I think it’s the other way around. Her death resonates for decades because she was important rather than her being important because of her death.

Before Gwen died, Iron Man also had a girlfriend die as a result of one of his battles. Her name was Janice Cord, and she’s pretty forgettable and never brought up again in Iron Man history. From the minute she was killed there was an uproar and said uproar caused Conway to create the Gwen clone to appease many of those readers.

On a related note, here’s a related article on the topic from Forbes:

http://www.forbes.com/sites/scottmendelson/2014/05/05/amazing-spider-man-2-and-its-self-sabotaging-plot-twist/

Captain Librarian

May 7, 2014 at 9:40 am

A bit late to the party but put me down as, even though I generally agree with Brian, telling the Spider-man story without the death of Gwen Stacey would be one of the most interesting things and something I would have loved to see in either the movies or the Wiseman animated series. I mean, we accepted having Peter meet Mary Jane first in the Rami movies, among a bazillion other critical changes, we can’t accept that divergence? Stacy breaks her neck is as critical to the Spidey-mythos as the Spider-bite? I guess for some people it is. I would have been happy with a ‘fake out’ where he saves her or even the 90s animated series with her trapped in limbo. But I suspect I’m the minority.

It is telling that no one hated this story until the early 1990s, when it and a few others started to be recognized as some sort of start of darkness for the superhero genre.

Reread the history. Plenty of people hated it when it first came out. That’s why Stan Lee had to backtrack and throw the writers under the bus by claiming he knew nothing about it. It’s also why Conway did the Clone Saga and the Gwen Stacy clone, to appease some of those angry fans.

It is kind of nuts how studios aren’t following the Marvel Studio version of how to do comic book movies. Marvel Studios films routinely do well and yet no one pays attention to it and continues to do their “How much can we change to make our film different?” approach to adapting comic books to movies.

I think the other studios see that as a negative, that Marvel is slavish to the comics. When they really aren’t. They change things. But they understand the soul of their comics, and know what shouldn’t be changed. And Marvel keeps a tight lease, but hires a lot more filmmakers to make their movies outside of what the non-Nolan movies are. Webb could be any guy making a Spider-Man movie, really.

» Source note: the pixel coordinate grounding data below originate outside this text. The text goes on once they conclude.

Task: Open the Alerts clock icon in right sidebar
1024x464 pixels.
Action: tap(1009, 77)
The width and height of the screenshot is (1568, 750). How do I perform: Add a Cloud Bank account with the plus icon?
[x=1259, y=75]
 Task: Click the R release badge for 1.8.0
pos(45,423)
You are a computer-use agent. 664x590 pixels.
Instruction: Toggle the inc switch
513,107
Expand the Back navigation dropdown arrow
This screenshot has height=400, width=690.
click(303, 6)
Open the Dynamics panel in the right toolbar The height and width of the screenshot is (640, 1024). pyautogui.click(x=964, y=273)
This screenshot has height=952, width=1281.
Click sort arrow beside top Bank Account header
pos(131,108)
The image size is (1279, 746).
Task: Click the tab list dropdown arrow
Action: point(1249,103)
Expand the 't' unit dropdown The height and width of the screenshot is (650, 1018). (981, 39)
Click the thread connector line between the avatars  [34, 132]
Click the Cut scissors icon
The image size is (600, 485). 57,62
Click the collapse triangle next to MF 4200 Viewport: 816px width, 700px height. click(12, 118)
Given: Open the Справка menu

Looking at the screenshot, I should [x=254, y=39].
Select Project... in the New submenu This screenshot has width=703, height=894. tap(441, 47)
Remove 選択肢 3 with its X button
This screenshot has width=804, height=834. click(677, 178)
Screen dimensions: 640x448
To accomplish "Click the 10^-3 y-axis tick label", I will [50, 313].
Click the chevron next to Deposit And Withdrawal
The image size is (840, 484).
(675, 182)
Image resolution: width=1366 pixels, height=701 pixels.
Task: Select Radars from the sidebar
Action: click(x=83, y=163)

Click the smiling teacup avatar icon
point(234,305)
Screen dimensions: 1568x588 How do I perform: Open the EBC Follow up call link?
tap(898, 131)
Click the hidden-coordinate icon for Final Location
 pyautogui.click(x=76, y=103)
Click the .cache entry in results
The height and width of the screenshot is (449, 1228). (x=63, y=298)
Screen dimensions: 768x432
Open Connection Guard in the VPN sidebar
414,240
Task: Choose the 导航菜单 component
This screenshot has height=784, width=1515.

He has no connection with the material or proof that he wasn’t just a one film wonder.

But then, let’s be honest, the only thing they want to copy is Marvel’s franchise, and Amazing Spider-Man 2 wasn’t a movie, just a set up for other movies.

I do think T. has a valid point, which is the same one Brett White addresses in his new column “In Your Face Jam: The Amazing Gwen Stacy Problem.”

Ever since Gwen’s death ASM #121 way back in 1973, whenever the character has shown up in in an adaptation or alternate reality, the instant you see her your first thought is probably going to be “Dead woman walking.” You are literally counting the seconds, waiting to see when Gwen is going to die. It happened in Ultimate Spider-Man, and it happened with the reboot of the Spider-Man movie franchise.